Publié le par Eric Bertrand

Quelle est cette « chanson bretonne » qui revient à la mémoire de JMG Le Clézio, l’écrivain de « Désert », de « Gens des nuages » et de tant de titres encore qui évoquent plutôt l’île Maurice, l’Afrique, le Maghreb ou le Nouveau-Mexique que le cap Finistère ? Cette chanson s’élève d’un petit coin de Bretagne, situé sur une rive de l’Odet, juste en face de Bénodet, à Sainte Marine.

L’auteur y est venu enfant, chaque été entre 1948 et 1954. Il y est retourné adulte pour y retrouver l’écho de ce pays breton dont il admire l’authenticité et la force identitaire. Tout a bien changé depuis, mais il y entend encore les accents du vieux « patois » d’une langue dont l’Académie et l’École interdisaient l’usage aux enfants à cette époque. Il y avait là pourtant un vrai « cheval d’orgueil » que les « Yanik, Pierrik, Fanch, Soizik » ont dû brimer sous prétexte de « réussir leurs études ». 

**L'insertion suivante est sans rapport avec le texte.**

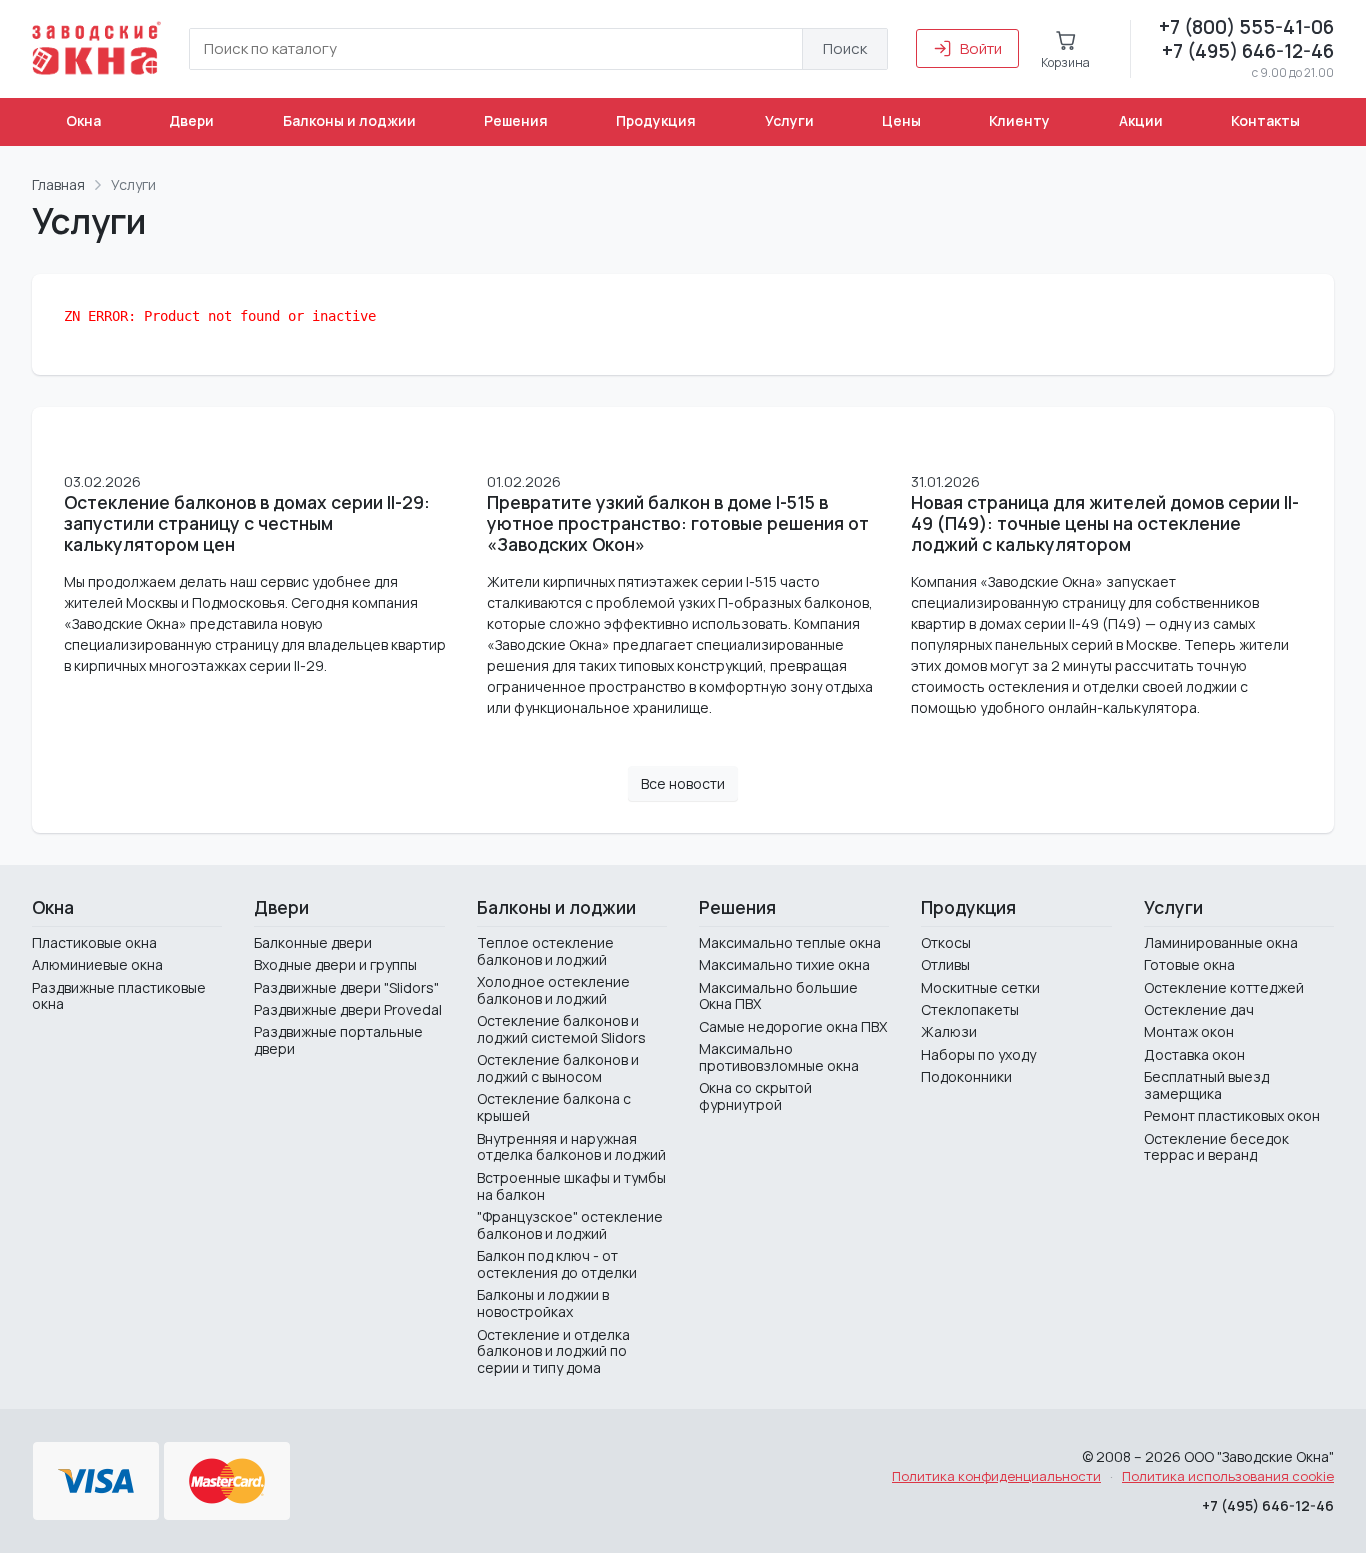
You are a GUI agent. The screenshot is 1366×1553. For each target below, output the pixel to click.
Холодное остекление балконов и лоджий (553, 990)
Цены (901, 120)
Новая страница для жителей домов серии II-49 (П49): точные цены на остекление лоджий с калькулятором (1105, 523)
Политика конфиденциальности (996, 1476)
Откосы (946, 942)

Les notes de la « chanson » lui sont maintenant jouées par des objets devenus « décoratifs », « fétiches du temps jadis » : la pompe à eau du vieux village, les rouages des chaînes du bac, les bornes kilométriques. Chemin faisant, le long de ces rues, de ces sentiers rongés par la modernité, c’est une madeleine sonore qui réveille la mémoire de l’auteur : il entend encore la musique d’un sonneur sur la lande, les « sons aigres des binious et des bombardes » dans le château disparu du Conquer, « un chant vernaculaire » qu’entament des paysans, ou bien encore, certains soirs de tempête, du côté des menhirs, dolmens et peulvens, la vibration particulière de la « Roche qui chante ».

Par les réminiscences, il parvient à ressusciter « cette chaleur des fêtes de nuit, avec le fond sonore aigrelet du biniou et de la bombarde, et que le vent à emportées ». Magie d’une écriture qui vient aussi jusqu’à effleurer les touches les plus intimes du lecteur.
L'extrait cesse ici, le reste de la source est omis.